ブラックリストに載ると、最低でも5年間~10年間(債務整理の手続きによって期間は異なります)は、以下のような制限を受けることになるからです。
- 新規ローン(住宅ローンなども含む)の審査が通らない
- 所有しているクレジットカードが使えなくなる
- 新しいクレジットカードを作ることができない
- 携帯電話(スマートフォン)を分割払いで購入できない
- 借金の保証人になれない
- 賃貸住宅の契約時に保証会社が利用できない
借金が「減らせたり」「ゼロにしたり」できる訳なので、その代償は大きいです。あとあと「債務整理しなければよかった」「債務整理したけど意味なかった」とならないために、デメリットの許容範囲内での債務整理の方法を選択しましょう。
例えば、数年後にカーローンを組んで車を買いたいとか、近々スマホを分割払いして手に入れたいという場合には他の方法を取るほうが良い可能性もあります。
借金救済制度「債務整理」を利用するための費用・手数料
借金救済制度(債務整理)の手続きを個人で行うことも不可能ではありませんが、専門的な法律知識がなければ、書類の作成や債権者との交渉などが困難なので、基本的に弁護士や司法書士に依頼することになるでしょう。

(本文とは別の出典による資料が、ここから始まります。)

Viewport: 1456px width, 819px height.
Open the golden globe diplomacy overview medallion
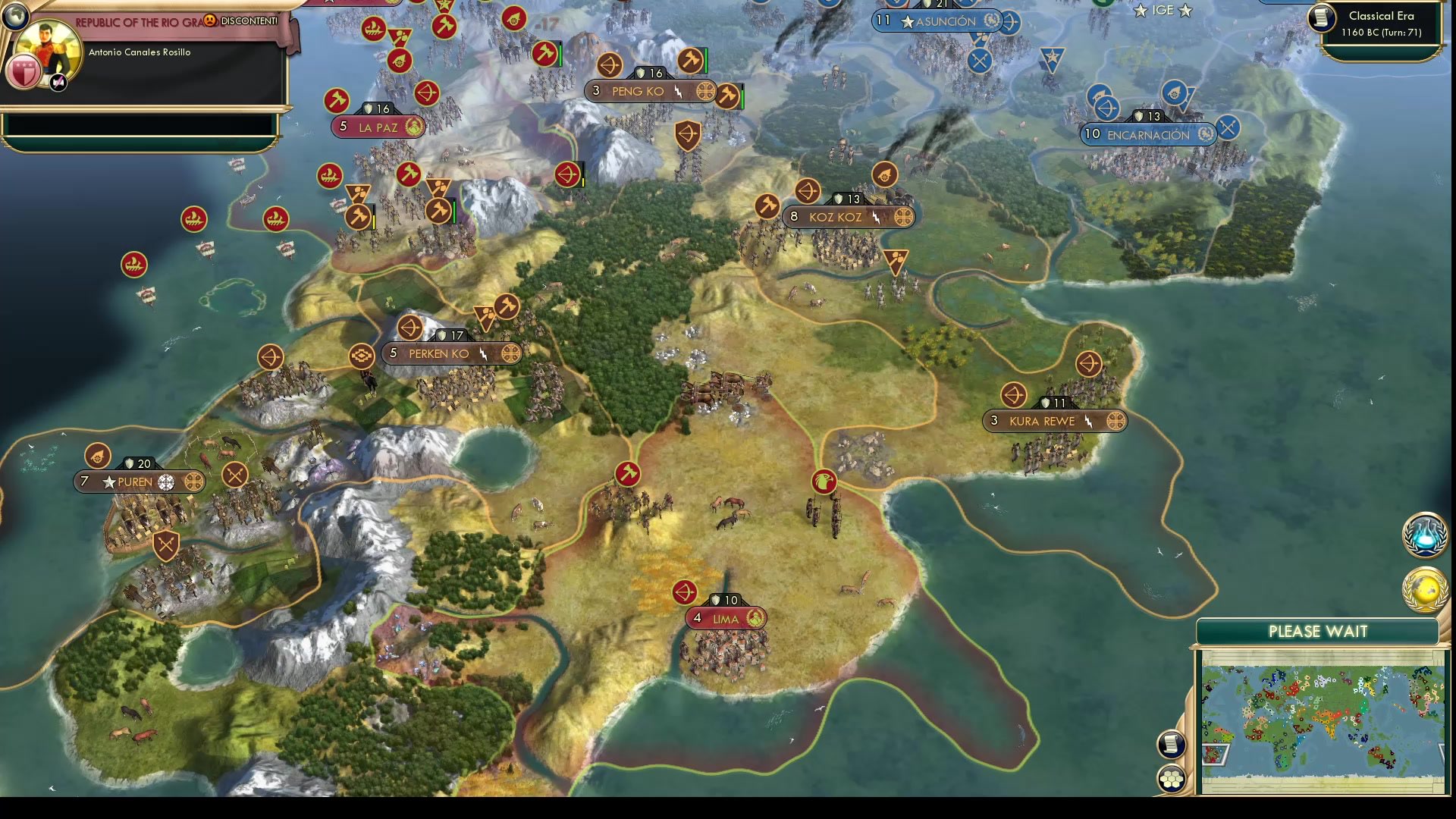1424,588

債務整理の手続きを弁護士や司法書士に依頼した場合の費用の内訳や相場は以下のとおりですので、債務整理を依頼する場合は、是非参考にしてみてください。
任意整理は費用お安め!
任意整理は裁判所を介さないで手続きできるものなので、裁判所費用は発生しませんが、着手金や報酬金、減額報酬という名目の費用が発生します。

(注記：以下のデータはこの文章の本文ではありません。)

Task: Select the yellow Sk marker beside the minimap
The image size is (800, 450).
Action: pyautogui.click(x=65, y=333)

- 着手金:弁護士や司法書士に依頼するときに掛かる費用
- 報酬金(基本報酬):債権者が交渉に合意し、任意整理が成立したときに発生する費用
- 減額報酬:借金減額に成功した弁護士や司法書士に支払う報酬
報酬金や減額報酬が0円の事務所もありますが、その分着手金が高額だったり、事務所によりその金額は異なりますので、よく確認しましょう。
個人再生は費用お高め!
債務整理の中では費用が最も高いです。最低でも70万円以上は必要になります。
- 個人再生委員:報酬に約20万円
- 弁護士・司法書士への報酬:50万円以上
個人再生委員とは、個人再生の手続きを適正に行うために指導や監督をし、裁判所に意見を述べる役割の人のことで、この報酬は、原則「現金」で一括納付しなくてはいけません。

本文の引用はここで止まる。